• _TASK ITEM_: Repeat each record below exactly as given.

• _DATA EXTRACT_:
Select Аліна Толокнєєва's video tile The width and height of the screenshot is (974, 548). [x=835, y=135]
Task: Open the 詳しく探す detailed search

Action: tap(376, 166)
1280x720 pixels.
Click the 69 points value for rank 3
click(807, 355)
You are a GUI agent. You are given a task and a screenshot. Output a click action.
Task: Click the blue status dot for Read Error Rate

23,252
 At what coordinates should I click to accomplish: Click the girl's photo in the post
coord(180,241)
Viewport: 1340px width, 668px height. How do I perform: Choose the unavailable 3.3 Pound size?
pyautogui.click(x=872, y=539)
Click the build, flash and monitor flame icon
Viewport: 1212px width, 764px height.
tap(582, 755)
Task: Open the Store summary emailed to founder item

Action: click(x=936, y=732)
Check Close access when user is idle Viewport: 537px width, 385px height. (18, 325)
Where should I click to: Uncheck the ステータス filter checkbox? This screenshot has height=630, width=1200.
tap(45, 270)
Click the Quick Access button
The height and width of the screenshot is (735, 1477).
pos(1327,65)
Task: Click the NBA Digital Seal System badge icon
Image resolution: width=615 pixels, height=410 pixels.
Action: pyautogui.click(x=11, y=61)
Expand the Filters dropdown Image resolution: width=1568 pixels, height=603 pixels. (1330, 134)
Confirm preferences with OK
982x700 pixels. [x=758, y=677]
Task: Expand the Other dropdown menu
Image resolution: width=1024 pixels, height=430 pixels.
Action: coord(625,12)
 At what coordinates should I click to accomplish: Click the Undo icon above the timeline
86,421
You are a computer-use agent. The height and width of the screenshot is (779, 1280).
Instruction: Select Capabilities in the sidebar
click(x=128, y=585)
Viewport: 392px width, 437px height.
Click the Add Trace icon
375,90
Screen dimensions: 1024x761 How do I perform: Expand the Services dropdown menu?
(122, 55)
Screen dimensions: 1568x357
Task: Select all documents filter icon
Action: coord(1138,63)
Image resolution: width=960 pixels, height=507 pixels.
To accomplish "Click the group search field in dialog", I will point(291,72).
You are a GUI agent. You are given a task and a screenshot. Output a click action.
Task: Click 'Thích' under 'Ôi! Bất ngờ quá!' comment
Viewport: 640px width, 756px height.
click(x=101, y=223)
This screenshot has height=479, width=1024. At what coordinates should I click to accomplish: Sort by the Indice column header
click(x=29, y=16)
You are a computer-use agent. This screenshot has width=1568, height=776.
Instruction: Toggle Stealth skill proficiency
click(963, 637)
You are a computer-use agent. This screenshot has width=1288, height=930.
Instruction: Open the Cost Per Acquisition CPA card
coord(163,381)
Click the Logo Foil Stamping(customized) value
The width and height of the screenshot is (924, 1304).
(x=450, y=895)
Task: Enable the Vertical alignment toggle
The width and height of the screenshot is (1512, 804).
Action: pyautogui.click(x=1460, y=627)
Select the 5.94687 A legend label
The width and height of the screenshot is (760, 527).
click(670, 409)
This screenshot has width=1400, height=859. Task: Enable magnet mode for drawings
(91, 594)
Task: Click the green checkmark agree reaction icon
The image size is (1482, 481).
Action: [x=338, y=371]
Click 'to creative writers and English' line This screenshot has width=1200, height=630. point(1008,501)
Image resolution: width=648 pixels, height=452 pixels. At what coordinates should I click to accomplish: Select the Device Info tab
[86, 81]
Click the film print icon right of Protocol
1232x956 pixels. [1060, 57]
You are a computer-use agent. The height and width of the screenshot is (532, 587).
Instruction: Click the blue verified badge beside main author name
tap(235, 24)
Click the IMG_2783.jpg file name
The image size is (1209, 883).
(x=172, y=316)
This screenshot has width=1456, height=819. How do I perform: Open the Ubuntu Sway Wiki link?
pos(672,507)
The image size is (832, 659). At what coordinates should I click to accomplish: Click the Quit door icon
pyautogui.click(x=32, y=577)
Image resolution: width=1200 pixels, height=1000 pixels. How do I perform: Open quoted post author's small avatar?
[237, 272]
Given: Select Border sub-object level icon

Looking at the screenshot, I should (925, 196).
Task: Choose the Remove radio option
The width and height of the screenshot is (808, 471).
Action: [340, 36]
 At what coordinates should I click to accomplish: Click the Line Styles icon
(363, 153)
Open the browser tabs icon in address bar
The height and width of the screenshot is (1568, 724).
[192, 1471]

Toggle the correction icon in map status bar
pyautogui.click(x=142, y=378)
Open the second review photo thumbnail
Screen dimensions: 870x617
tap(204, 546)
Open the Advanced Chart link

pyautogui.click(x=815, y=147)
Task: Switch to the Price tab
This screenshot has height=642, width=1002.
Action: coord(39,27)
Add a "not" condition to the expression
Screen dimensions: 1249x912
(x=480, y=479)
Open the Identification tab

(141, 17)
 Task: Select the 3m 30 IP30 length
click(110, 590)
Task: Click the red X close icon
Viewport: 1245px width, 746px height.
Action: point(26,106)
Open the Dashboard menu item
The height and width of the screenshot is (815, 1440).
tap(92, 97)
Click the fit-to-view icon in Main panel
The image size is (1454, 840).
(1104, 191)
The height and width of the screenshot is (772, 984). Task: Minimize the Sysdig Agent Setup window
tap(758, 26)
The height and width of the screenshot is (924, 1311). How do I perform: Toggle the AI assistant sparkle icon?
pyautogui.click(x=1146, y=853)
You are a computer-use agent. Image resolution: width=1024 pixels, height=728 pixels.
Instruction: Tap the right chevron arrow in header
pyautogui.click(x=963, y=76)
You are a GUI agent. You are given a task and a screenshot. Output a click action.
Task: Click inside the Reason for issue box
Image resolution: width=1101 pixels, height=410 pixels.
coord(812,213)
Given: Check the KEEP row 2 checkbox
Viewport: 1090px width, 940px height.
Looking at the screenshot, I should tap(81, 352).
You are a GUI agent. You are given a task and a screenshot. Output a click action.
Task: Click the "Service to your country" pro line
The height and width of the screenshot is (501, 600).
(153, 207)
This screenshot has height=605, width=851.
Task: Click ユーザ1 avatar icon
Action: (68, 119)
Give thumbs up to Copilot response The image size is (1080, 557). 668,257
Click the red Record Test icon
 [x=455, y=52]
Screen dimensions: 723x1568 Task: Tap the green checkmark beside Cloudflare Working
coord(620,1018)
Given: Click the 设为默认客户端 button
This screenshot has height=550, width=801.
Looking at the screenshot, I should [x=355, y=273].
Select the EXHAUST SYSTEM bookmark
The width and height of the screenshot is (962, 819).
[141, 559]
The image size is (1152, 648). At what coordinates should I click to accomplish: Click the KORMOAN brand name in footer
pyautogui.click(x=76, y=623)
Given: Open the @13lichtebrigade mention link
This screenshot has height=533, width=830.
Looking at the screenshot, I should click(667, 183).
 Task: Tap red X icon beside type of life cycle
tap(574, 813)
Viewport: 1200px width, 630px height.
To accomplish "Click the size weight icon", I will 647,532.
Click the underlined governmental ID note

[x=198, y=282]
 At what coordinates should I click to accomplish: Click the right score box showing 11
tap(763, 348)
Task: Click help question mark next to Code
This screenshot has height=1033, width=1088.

• _RESULT FOR THIS EXERCISE_:
Select Аліна Толокнєєва's video tile The width and height of the screenshot is (974, 548). [x=835, y=135]
Task: Open the 詳しく探す detailed search

Action: tap(376, 166)
1280x720 pixels.
Click the 69 points value for rank 3
click(807, 355)
You are a GUI agent. You are given a task and a screenshot. Output a click action.
Task: Click the blue status dot for Read Error Rate

23,252
 At what coordinates should I click to accomplish: Click the girl's photo in the post
coord(180,241)
Viewport: 1340px width, 668px height. How do I perform: Choose the unavailable 3.3 Pound size?
pyautogui.click(x=872, y=539)
Click the build, flash and monitor flame icon
Viewport: 1212px width, 764px height.
tap(582, 755)
Task: Open the Store summary emailed to founder item

Action: click(x=936, y=732)
Check Close access when user is idle Viewport: 537px width, 385px height. (18, 325)
Where should I click to: Uncheck the ステータス filter checkbox? This screenshot has height=630, width=1200.
tap(45, 270)
Click the Quick Access button
The height and width of the screenshot is (735, 1477).
pos(1327,65)
Task: Click the NBA Digital Seal System badge icon
Image resolution: width=615 pixels, height=410 pixels.
Action: pyautogui.click(x=11, y=61)
Expand the Filters dropdown Image resolution: width=1568 pixels, height=603 pixels. (1330, 134)
Confirm preferences with OK
982x700 pixels. [x=758, y=677]
Task: Expand the Other dropdown menu
Image resolution: width=1024 pixels, height=430 pixels.
Action: coord(625,12)
 At what coordinates should I click to accomplish: Click the Undo icon above the timeline
86,421
You are a computer-use agent. The height and width of the screenshot is (779, 1280).
Instruction: Select Capabilities in the sidebar
click(x=128, y=585)
Viewport: 392px width, 437px height.
Click the Add Trace icon
375,90
Screen dimensions: 1024x761 How do I perform: Expand the Services dropdown menu?
(122, 55)
Screen dimensions: 1568x357
Task: Select all documents filter icon
Action: coord(1138,63)
Image resolution: width=960 pixels, height=507 pixels.
To accomplish "Click the group search field in dialog", I will point(291,72).
You are a GUI agent. You are given a task and a screenshot. Output a click action.
Task: Click 'Thích' under 'Ôi! Bất ngờ quá!' comment
Viewport: 640px width, 756px height.
click(x=101, y=223)
This screenshot has height=479, width=1024. At what coordinates should I click to accomplish: Sort by the Indice column header
click(x=29, y=16)
You are a computer-use agent. This screenshot has width=1568, height=776.
Instruction: Toggle Stealth skill proficiency
click(963, 637)
You are a computer-use agent. This screenshot has width=1288, height=930.
Instruction: Open the Cost Per Acquisition CPA card
coord(163,381)
Click the Logo Foil Stamping(customized) value
The width and height of the screenshot is (924, 1304).
(x=450, y=895)
Task: Enable the Vertical alignment toggle
The width and height of the screenshot is (1512, 804).
Action: pyautogui.click(x=1460, y=627)
Select the 5.94687 A legend label
The width and height of the screenshot is (760, 527).
click(670, 409)
This screenshot has width=1400, height=859. Task: Enable magnet mode for drawings
(91, 594)
Task: Click the green checkmark agree reaction icon
The image size is (1482, 481).
Action: [x=338, y=371]
Click 'to creative writers and English' line This screenshot has width=1200, height=630. point(1008,501)
Image resolution: width=648 pixels, height=452 pixels. At what coordinates should I click to accomplish: Select the Device Info tab
[86, 81]
Click the film print icon right of Protocol
1232x956 pixels. [1060, 57]
You are a computer-use agent. The height and width of the screenshot is (532, 587).
Instruction: Click the blue verified badge beside main author name
tap(235, 24)
Click the IMG_2783.jpg file name
The image size is (1209, 883).
(x=172, y=316)
This screenshot has width=1456, height=819. How do I perform: Open the Ubuntu Sway Wiki link?
pos(672,507)
The image size is (832, 659). At what coordinates should I click to accomplish: Click the Quit door icon
pyautogui.click(x=32, y=577)
Image resolution: width=1200 pixels, height=1000 pixels. How do I perform: Open quoted post author's small avatar?
[237, 272]
Given: Select Border sub-object level icon

Looking at the screenshot, I should (925, 196).
Task: Choose the Remove radio option
The width and height of the screenshot is (808, 471).
Action: [340, 36]
 At what coordinates should I click to accomplish: Click the Line Styles icon
(363, 153)
Open the browser tabs icon in address bar
The height and width of the screenshot is (1568, 724).
[192, 1471]

Toggle the correction icon in map status bar
pyautogui.click(x=142, y=378)
Open the second review photo thumbnail
Screen dimensions: 870x617
tap(204, 546)
Open the Advanced Chart link

pyautogui.click(x=815, y=147)
Task: Switch to the Price tab
This screenshot has height=642, width=1002.
Action: coord(39,27)
Add a "not" condition to the expression
Screen dimensions: 1249x912
(x=480, y=479)
Open the Identification tab

(141, 17)
 Task: Select the 3m 30 IP30 length
click(110, 590)
Task: Click the red X close icon
Viewport: 1245px width, 746px height.
Action: point(26,106)
Open the Dashboard menu item
The height and width of the screenshot is (815, 1440).
tap(92, 97)
Click the fit-to-view icon in Main panel
The image size is (1454, 840).
(1104, 191)
The height and width of the screenshot is (772, 984). Task: Minimize the Sysdig Agent Setup window
tap(758, 26)
The height and width of the screenshot is (924, 1311). How do I perform: Toggle the AI assistant sparkle icon?
pyautogui.click(x=1146, y=853)
You are a computer-use agent. Image resolution: width=1024 pixels, height=728 pixels.
Instruction: Tap the right chevron arrow in header
pyautogui.click(x=963, y=76)
You are a GUI agent. You are given a task and a screenshot. Output a click action.
Task: Click inside the Reason for issue box
Image resolution: width=1101 pixels, height=410 pixels.
coord(812,213)
Given: Check the KEEP row 2 checkbox
Viewport: 1090px width, 940px height.
Looking at the screenshot, I should tap(81, 352).
You are a GUI agent. You are given a task and a screenshot. Output a click action.
Task: Click the "Service to your country" pro line
The height and width of the screenshot is (501, 600).
(153, 207)
This screenshot has height=605, width=851.
Task: Click ユーザ1 avatar icon
Action: (68, 119)
Give thumbs up to Copilot response The image size is (1080, 557). 668,257
Click the red Record Test icon
 [x=455, y=52]
Screen dimensions: 723x1568 Task: Tap the green checkmark beside Cloudflare Working
coord(620,1018)
Given: Click the 设为默认客户端 button
This screenshot has height=550, width=801.
Looking at the screenshot, I should [x=355, y=273].
Select the EXHAUST SYSTEM bookmark
The width and height of the screenshot is (962, 819).
[141, 559]
The image size is (1152, 648). At what coordinates should I click to accomplish: Click the KORMOAN brand name in footer
pyautogui.click(x=76, y=623)
Given: Open the @13lichtebrigade mention link
This screenshot has height=533, width=830.
Looking at the screenshot, I should click(667, 183).
 Task: Tap red X icon beside type of life cycle
tap(574, 813)
Viewport: 1200px width, 630px height.
To accomplish "Click the size weight icon", I will 647,532.
Click the underlined governmental ID note

[x=198, y=282]
 At what coordinates should I click to accomplish: Click the right score box showing 11
tap(763, 348)
Task: Click help question mark next to Code
This screenshot has height=1033, width=1088.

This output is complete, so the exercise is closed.